Urinorm Mechanism of Action

Pharmacology: Pharmacodynamics: Febuxostat inhibits xanthine oxidase, the enzyme that catalyzes the conversion of hypoxanthine to xanthine and xanthine to uric acid. By blocking uric acid production, febuxostat decreases serum concentrations of uric acid. Febuxostat is not expected to inhibit other enzymes involved in purine and pyrimidine synthesis and metabolism at therapeutic concentrations.
In healthy subjects, febuxostat resulted in a dose dependent decrease in 24-hour mean serum uric acid concentrations and an increase in 24-hour mean serum xanthine concentrations. There was also a decrease in the total daily urinary uric acid excretion and an increase in total daily urinary xanthine excretion. Percent reduction in 24-hour mean serum uric acid concentrations was between 40 to 55% at the exposure levels of 40 mg and 80 mg daily doses.

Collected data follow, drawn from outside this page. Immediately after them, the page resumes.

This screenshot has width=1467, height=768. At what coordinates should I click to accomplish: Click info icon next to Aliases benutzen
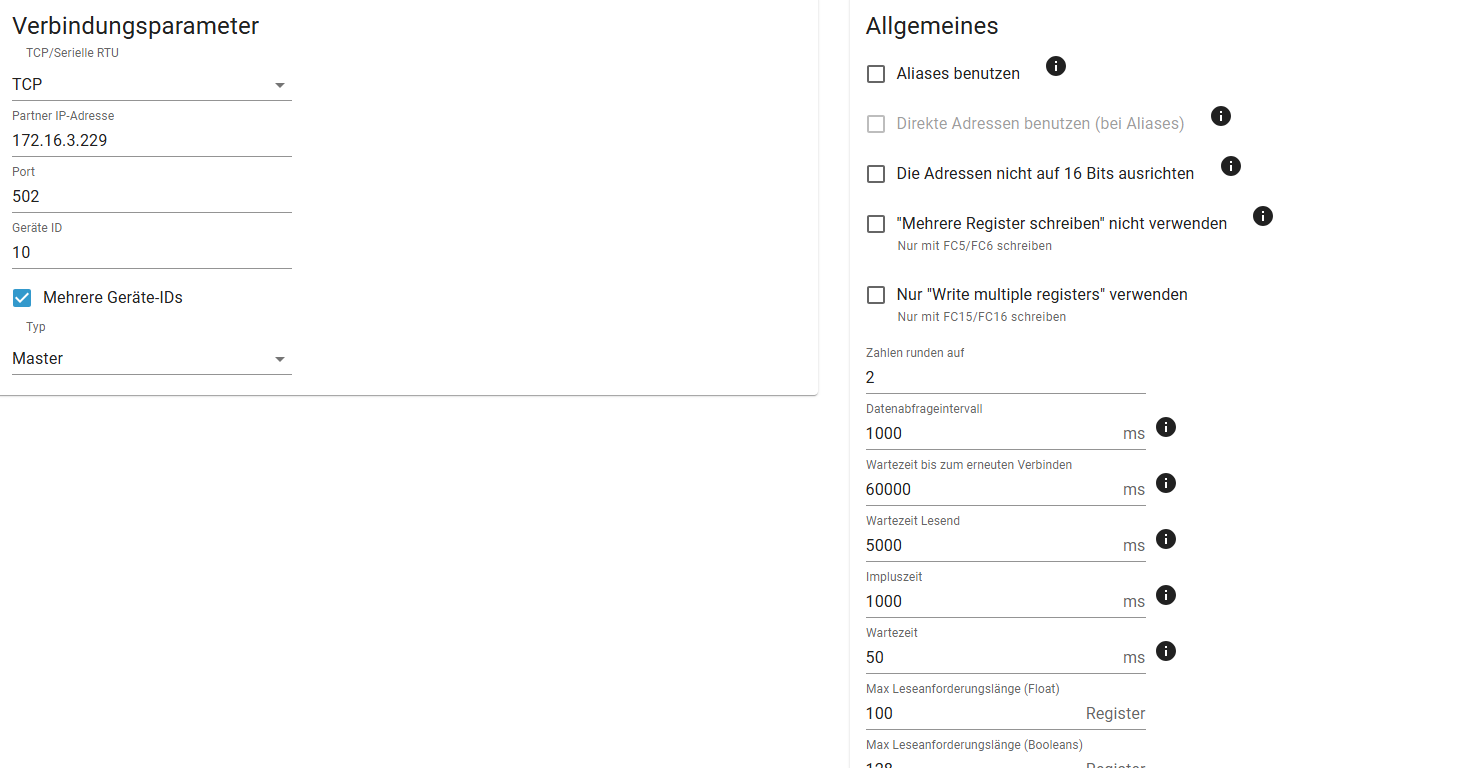tap(1055, 66)
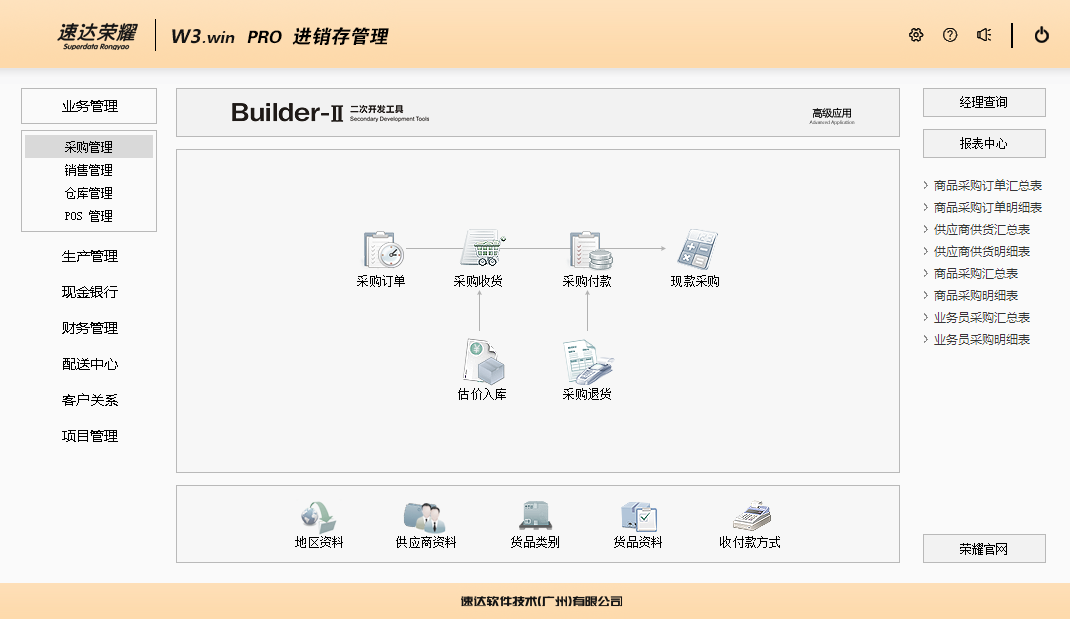Expand the 财务管理 section
This screenshot has height=619, width=1070.
(x=89, y=328)
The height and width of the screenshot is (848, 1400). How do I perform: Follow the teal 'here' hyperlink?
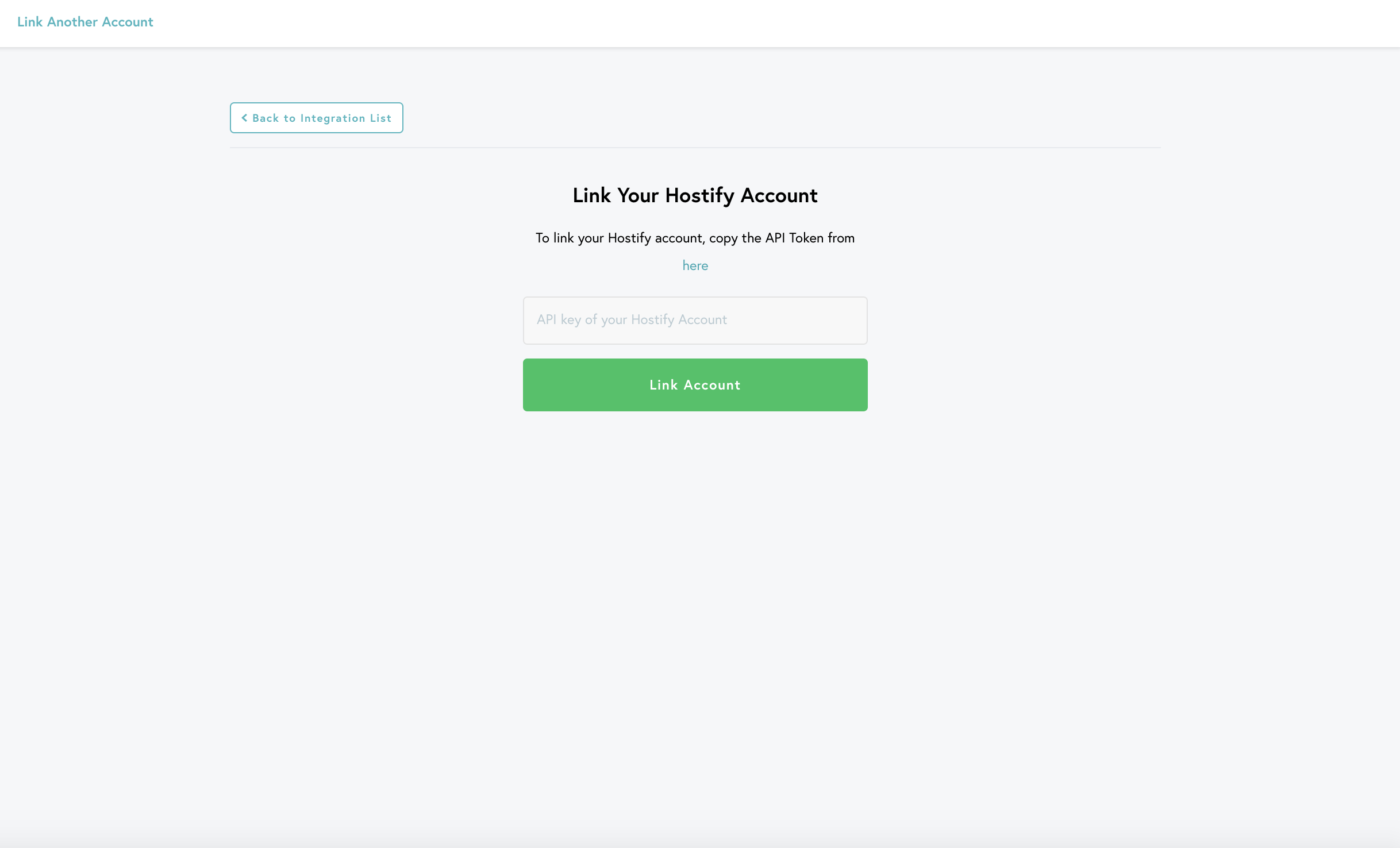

Pharmacokinetics: Maximum plasma concentrations (C_max) and area under the curve (AUC) of febuxostat increased in a dose proportional manner following single and multiple doses of 10 mg to 120 mg in healthy subjects. There is no accumulation when therapeutic doses are administered every 24 hours. Febuxostat has an apparent mean terminal elimination half-life (t_1/2) of approximately 5 to 8 hours. The pharmacokinetic parameters of febuxostat for patients with hyperuricemia and gout were similar to those estimated in healthy subjects.
The absorption of radiolabeled febuxostat following oral dose administration was estimated to be at least 49% with maximum plasma concentrations occurring between 1 to 1.5 hours post-dose. After multiple oral 40 mg and 80 mg once daily doses, C_max is approximately 1.6 ± 0.6 mcg per mL, and 2.6 ± 1.7 mcg per mL, respectively. The absolute bioavailability of febuxostat tablet has not been studied.
Following multiple 80 mg once daily doses with a high fat meal, there was a 49% decrease in C_max and an 18% decrease in AUC, respectively. However, no clinically significant change in the percent decrease in serum uric acid concentration was observed.
Concomitant ingestion of an antacid containing magnesium hydroxide and aluminum hydroxide with an 80 mg single dose of febuxostat has been shown to delay absorption of febuxostat (approximately 1 hour) and to cause a 31% decrease in C_max and a 15% decrease in AUC_∞. As AUC rather than C_max was related to drug effect, change observed in AUC was not considered clinically significant.
The mean apparent steady state volume of distribution (V_ss/F) of febuxostat was approximately 50 L. The plasma protein binding of febuxostat is approximately 99.2%, primarily to albumin, and is constant over the concentration range achieved with 40 mg and 80 mg doses.
Febuxostat is extensively metabolized by both conjugation via uridine diphosphate glucuronosyltransferase (UGT) enzymes including UGT1A1, UGT1A3, UGT1A9, and UGT2B7 and oxidation via cytochrome P450 (CYP) enzymes including CYP1A2, 2C8 and 2C9 and non-P450 enzymes. The oxidation of the isobutyl side chain leads to the formation of four pharmacologically active hydroxy metabolites, all of which occur in human plasma at a much lower extent than febuxostat.
The apparent mean terminal elimination half-life (t_1/2) of febuxostat is approximately 5 to 8 hours.
In urine and feces, acyl glucuronide metabolites of febuxostat and oxidative metabolites 67M-1, 67M-2, and 67M-4, a secondary metabolite from 67M-1, appeared to be the major metabolites of febuxostat in vivo.
Febuxostat is eliminated by both hepatic and renal pathways. Following an 80 mg oral dose of 14C-labeled febuxostat, approximately 49% of the dose was recovered in the urine as unchanged febuxostat (3%), the acyl glucuronide of the drug (30%), its known oxidative metabolites and their conjugates (13%), and other known metabolites (3%). Also, approximately 45% of the dose was recovered in feces as unchanged febuxostat (12%), the acyl glucuronide of the drug (1%), its known oxidative metabolites and their conjugates (25%), and other known metabolites (7%).